(Pixel coordinate grounding data)
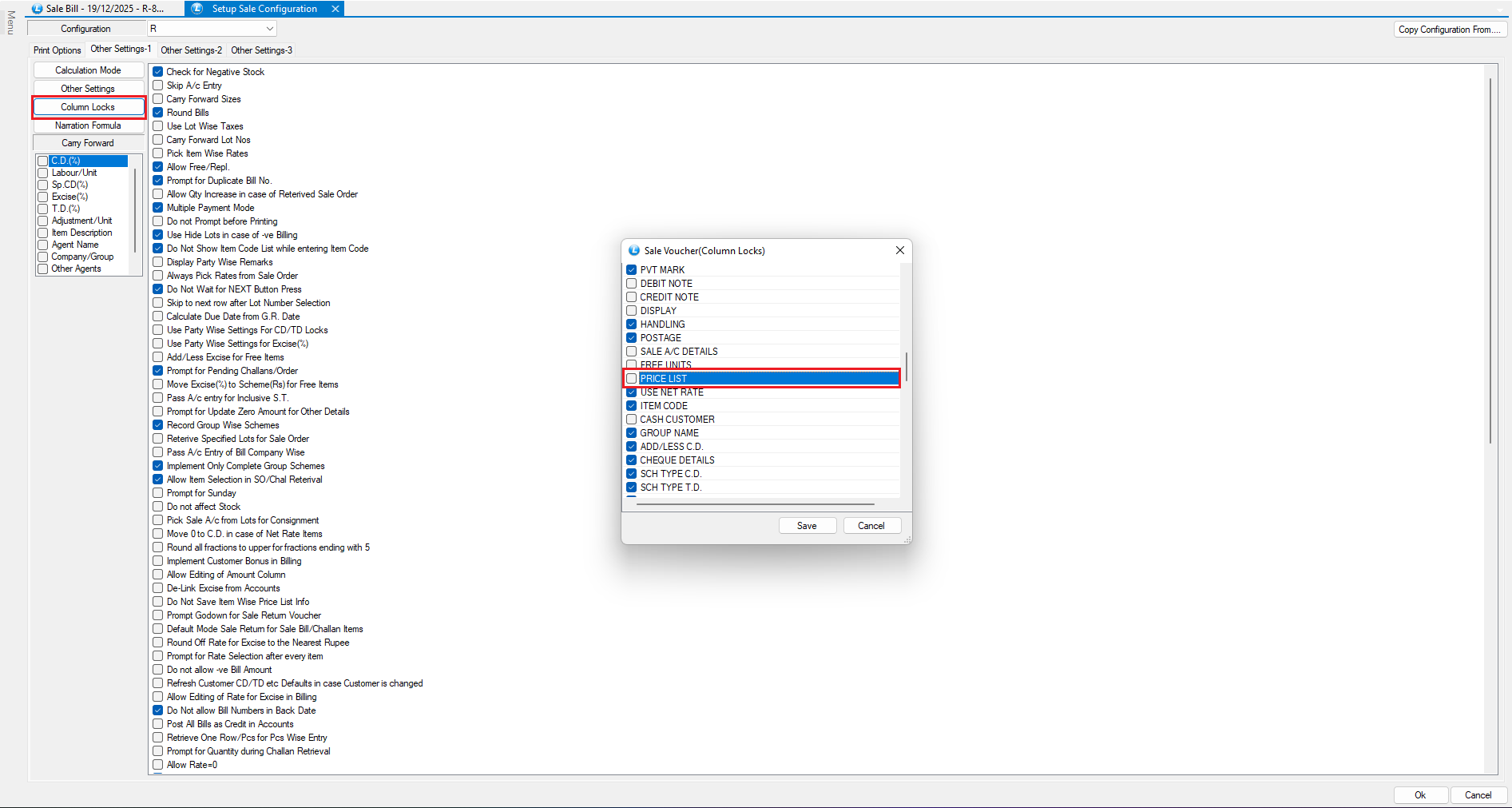Save the column locks settings
1512x808 pixels.
[x=807, y=526]
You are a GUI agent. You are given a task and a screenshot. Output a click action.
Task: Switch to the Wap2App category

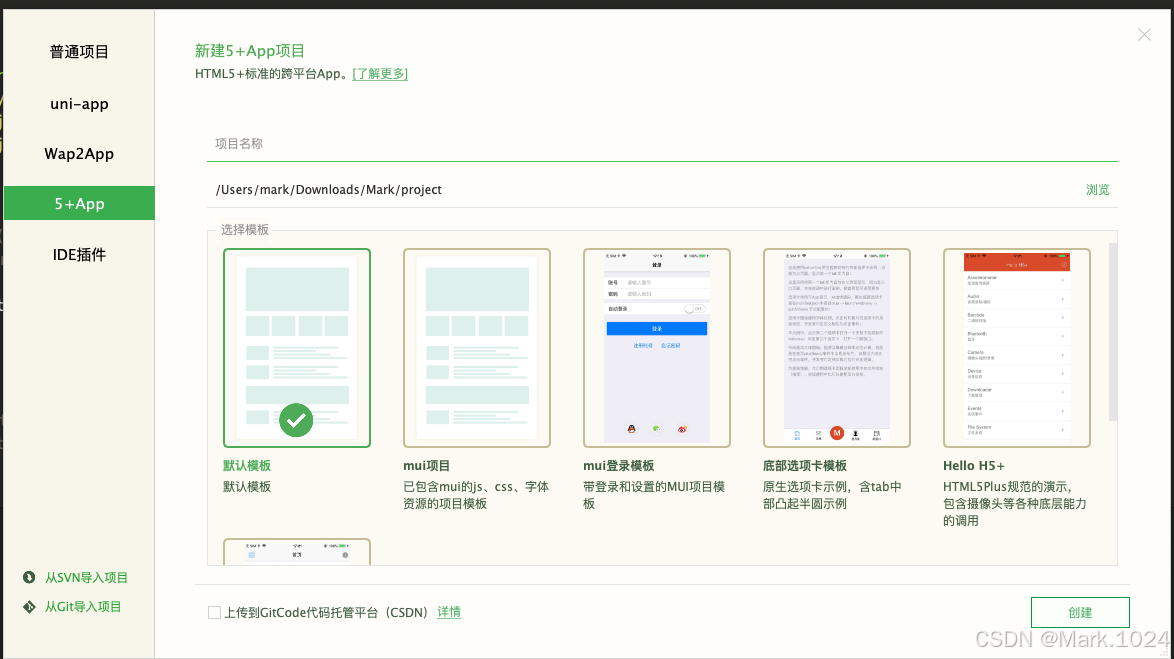[x=79, y=153]
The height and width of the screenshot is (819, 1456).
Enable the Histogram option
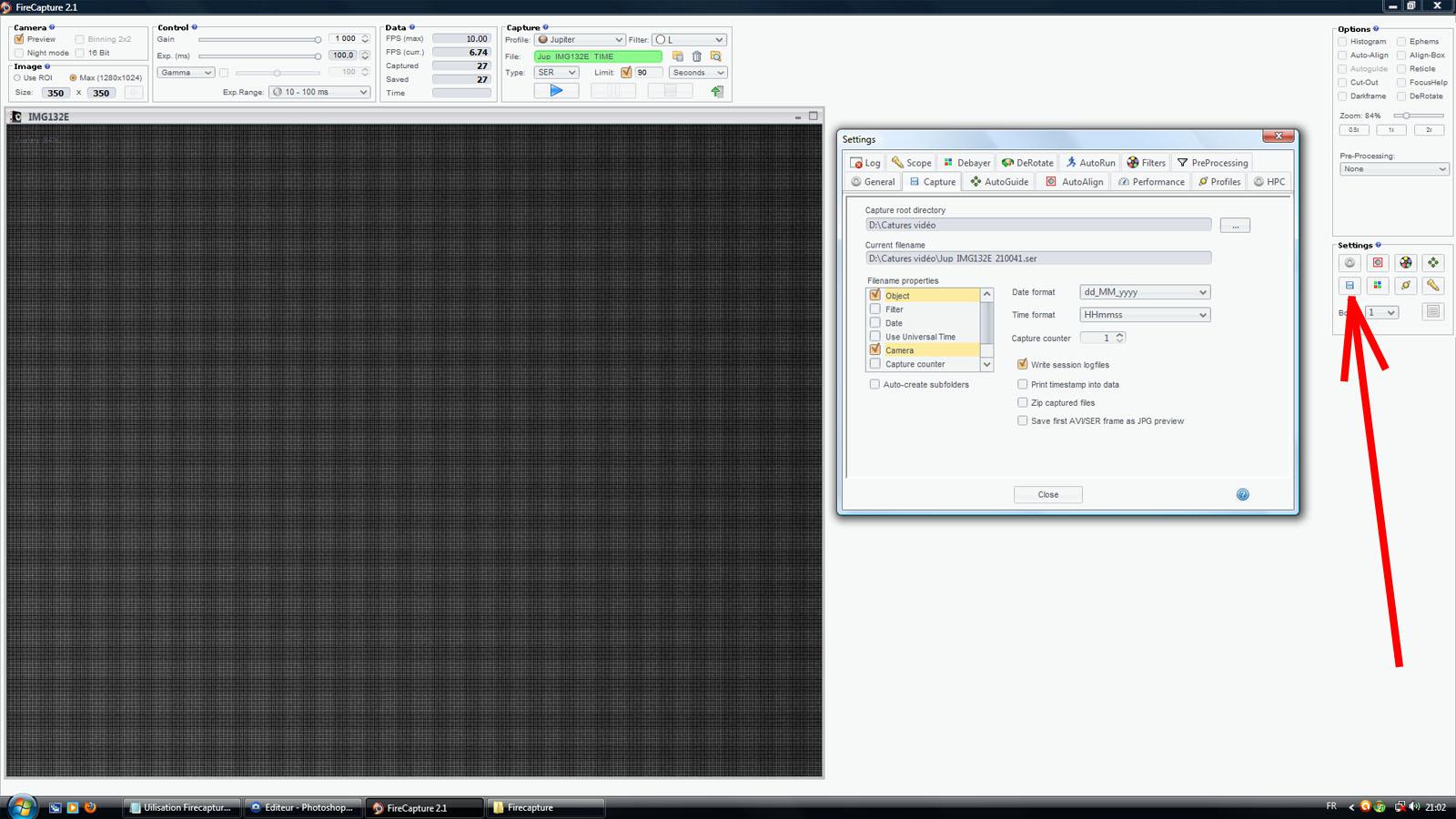click(1343, 42)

TASK OBJECTIVE:
The answer must consist of every line from the data that contains the word "screenshot".

SOLUTION FOR THIS PROBLEM:
You are a GUI agent. You are given a task and a screenshot. Output a click action.
The height and width of the screenshot is (819, 1456).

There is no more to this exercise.